Simple python implementation of TD(λ) Q learning for pathfinding in a grid world of any size with or without obstacles.
Run the agent.py script and use the arguments below to construct the grid world and agent details.
--rows : number of rows in grid world
--cols : number of coloumns in grid world
--start : the starting position of the agent in grid world : e.g 0,0
--obstacles : the obstacles in grid world : e.g 3,0 2,4 5,4
--rewards : the rewards for transitioning into a state : e.g 9,9,100 0,9,-100
--ends : the terminal states of grid world : e.g 9,9 0,9
--actions : the actions the agent can take.

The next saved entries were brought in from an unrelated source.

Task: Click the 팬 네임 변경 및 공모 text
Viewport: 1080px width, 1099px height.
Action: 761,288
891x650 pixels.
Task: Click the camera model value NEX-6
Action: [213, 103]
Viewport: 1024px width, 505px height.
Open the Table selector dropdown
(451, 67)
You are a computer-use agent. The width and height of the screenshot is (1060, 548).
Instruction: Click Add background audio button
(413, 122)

From the list of chars where "u" = Up, "r" = Right, "l" = Left, "d" = Down : e.g l r
--discount : discount factor for future rewards i.e how much weight does the agent take the future into account.
--learningRate : Learning rate for the agent i.e how much does the agent take the learning error into account each step.
--epsilon : Epsilon value for the epsilon greedy policy i.e how much does the agent try to explore.
--adaptiveEpsilon : Choice to use Adaptive epsilon value i.e the exploratory nature of the agent decreases as the number of episodes played increases.
--numberOfEpisodes : Number of episodes that the agent will play to learn optimal policy.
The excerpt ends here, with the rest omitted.